Peace-building is the action taken to identity and support structures which will tend to strengthen and solidify peace so as to avert a relapse into conflict.
It includes fostering nonviolent behaviour among nations, specifically but not exclusively as peace proclaimed by international treaties. In the broadest sense, creating nonviolent, non-aggressive, non-competitive global conditions of the relations between man and man, and man and nature.
The United Nations has elaborated an Agenda for Peace whose main goal is that of building a culture of peace. Volunteers with Peace Brigades International are not just citizen diplomats; they put their lives and lifestyles on the line and live with endangered people. Their most active work has been in Guatemala, where it is claimed that just by being there they have prevented violence and forwarded the cause of justice.
In 1993, the General Conference of UNESCO adopted the Action Programme for the promotion of a Culture of Peace, stressing its linkage to a culture of human rights and democracy. This culture entails the transformation of violent competition into working cooperatively for shared goals. It consists of attitudes, behaviours and ways of life based on non-violence, respect for human rights, intercultural understanding. tolerance and solidarity, the free flow of information, and the full participation and empowerment of women.
SERVAS International is a a cooperative travel scheme hosted in individual homes and 'open doors'. It seeks to build world peace, goodwill and understanding by providing opportunities for personal contacts with people of other cultures and backgrounds; provide educational travel by enabling people to share home hospitality, discussions and exchange of ideas in homes around the world.
The White Poppy is a symbol of peace, originally chosen in 1933 by the UK Women's Cooperative Guild to proclaim that peace is something we can all work together to achieve. It is worn on 11 November to honour the war dead and those millions who suffer from the devastation of war by working for peace.

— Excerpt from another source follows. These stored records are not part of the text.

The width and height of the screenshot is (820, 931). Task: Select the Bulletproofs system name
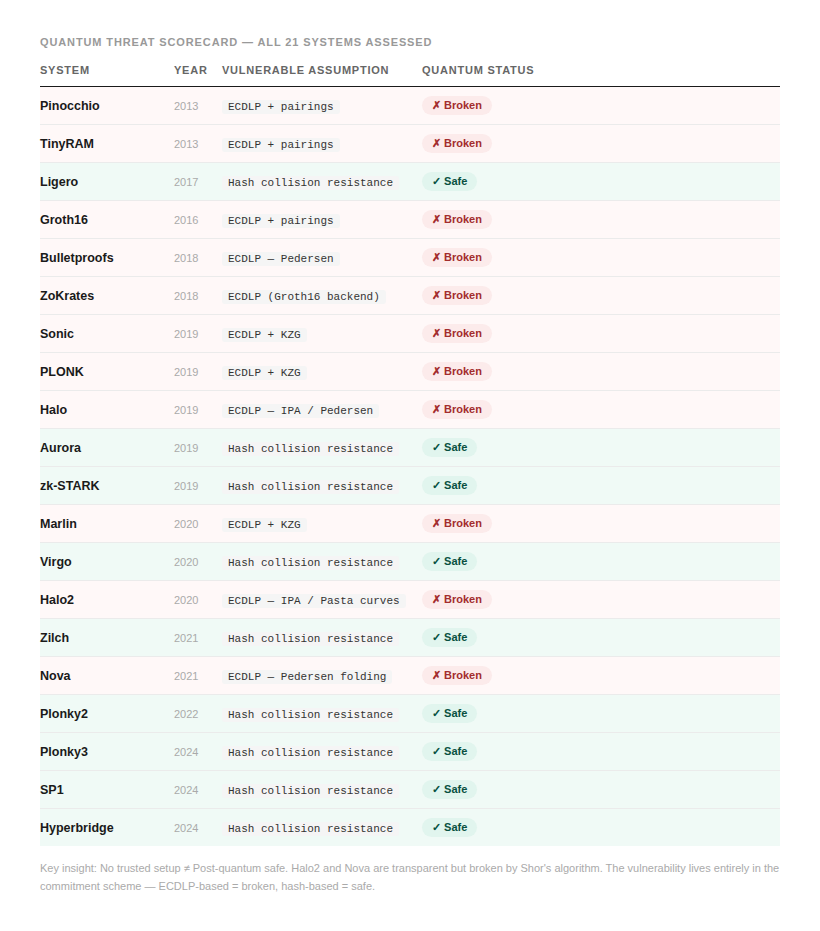[77, 258]
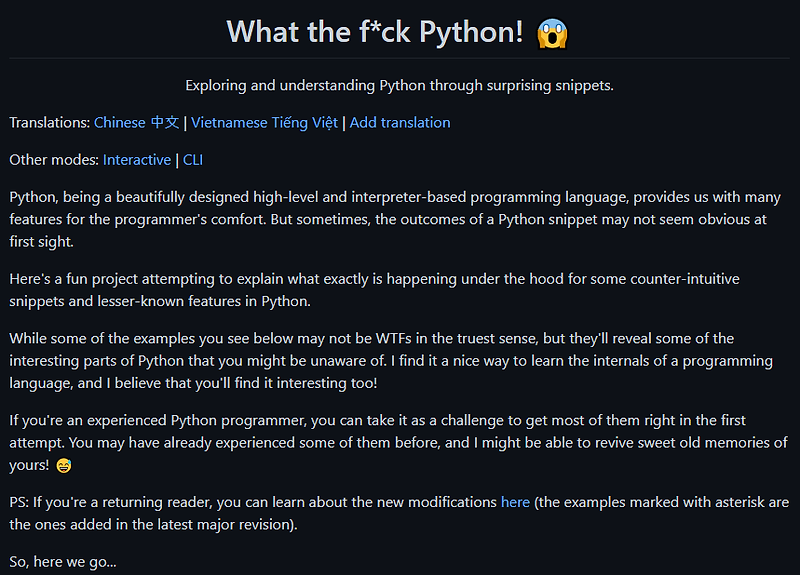Viewport: 800px width, 575px height.
Task: Open the Chinese 中文 translation link
Action: (136, 123)
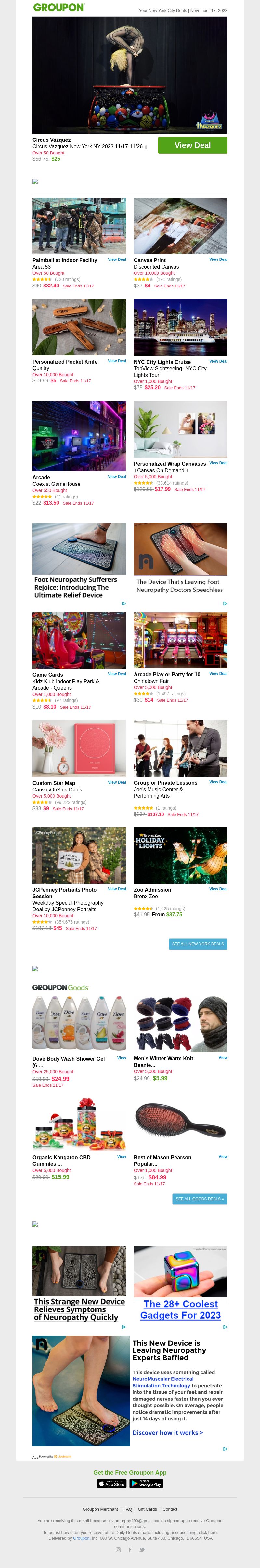The image size is (260, 1568).
Task: Click the SEE ALL GOODS DEALS button
Action: pyautogui.click(x=200, y=1199)
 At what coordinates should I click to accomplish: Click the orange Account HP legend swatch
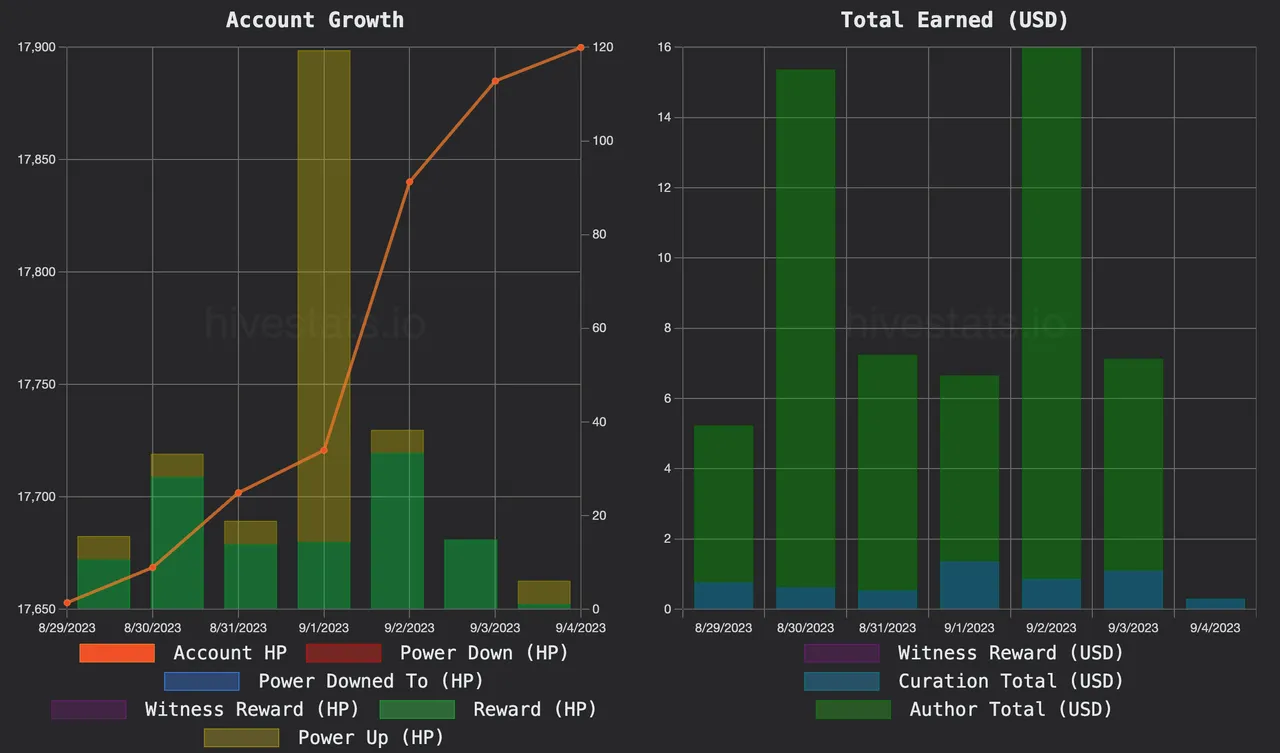click(117, 653)
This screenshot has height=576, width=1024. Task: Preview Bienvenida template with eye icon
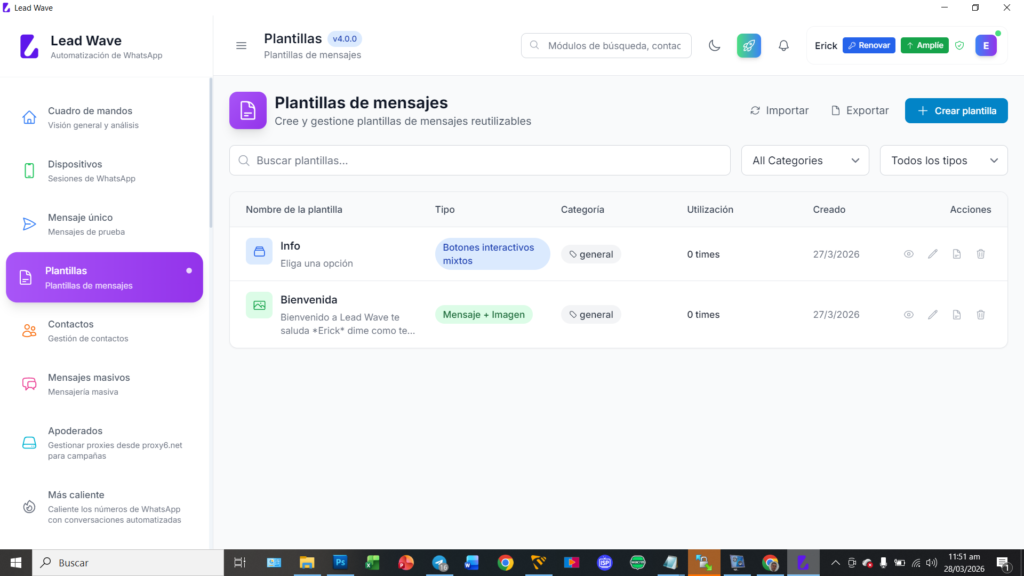point(909,314)
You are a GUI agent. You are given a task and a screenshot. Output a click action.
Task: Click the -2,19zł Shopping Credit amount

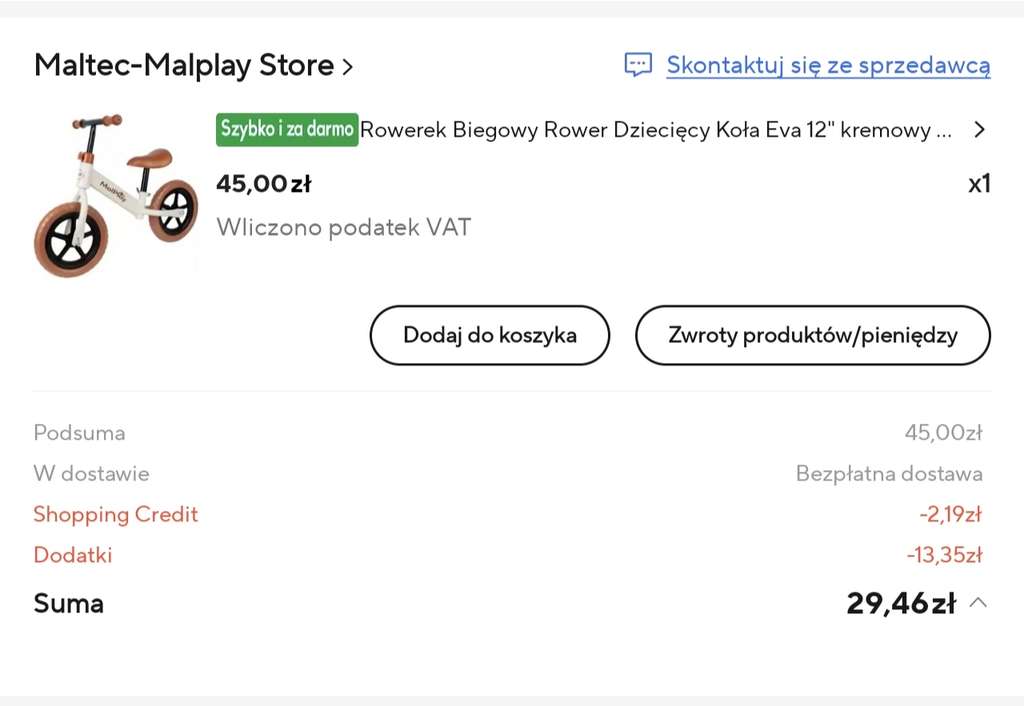point(951,515)
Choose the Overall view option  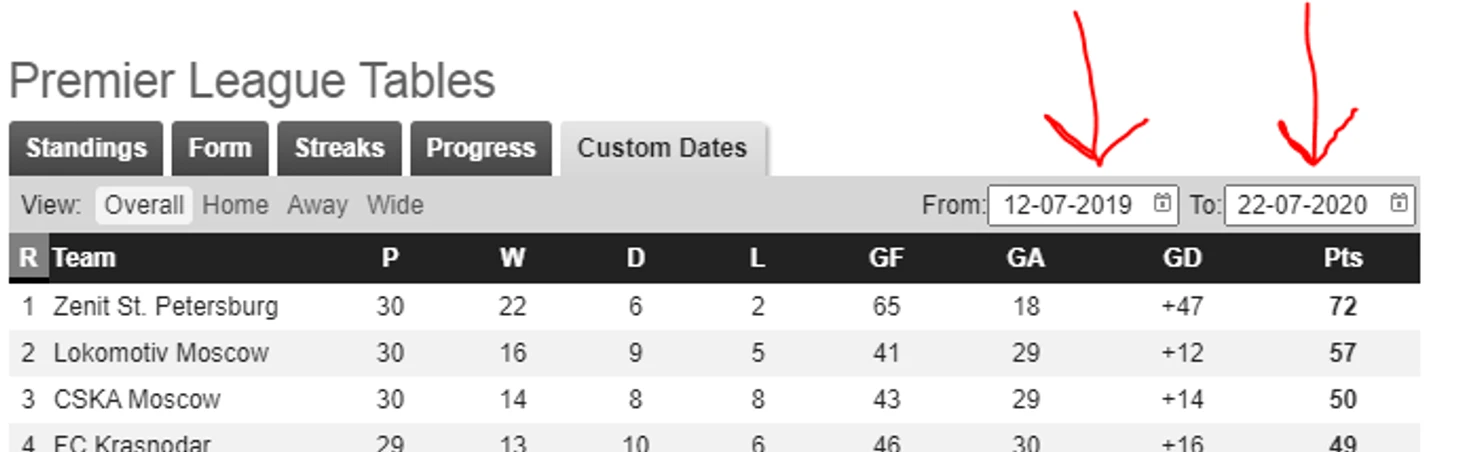tap(144, 205)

His Holiness Maharishi Mahesh Yogi proclaimed in 2003 that is now possible to establish a permanent group of 16,000 peace-creating experts in India. Their collective practice of Vedic technologies of consciousness will create coherent world consciousness and lay the foundation for harmony in the family of nations. The full scale of Maharishi's programme to create permanent world peace calls for a group of 40,000 peace-creating experts practising Maharishi's transcendental meditation and yogic flying in India and additional groups of 8,000 experts in every other continent. Maharishi's plan also calls for the establishment of 3,000 peace palaces in the world's largest 3,000 cities, each of which will be home to groups of 10.
If peace is to thrive, it must be creative. It must be constructed (and provided with the necessary resources) on the bases of respect for fundamental rights of women and men, the free self-determination of peoples, the welfare of individuals and the development of societies in a spirit of solidarity. It is in this way that world interdependence will be fashioned.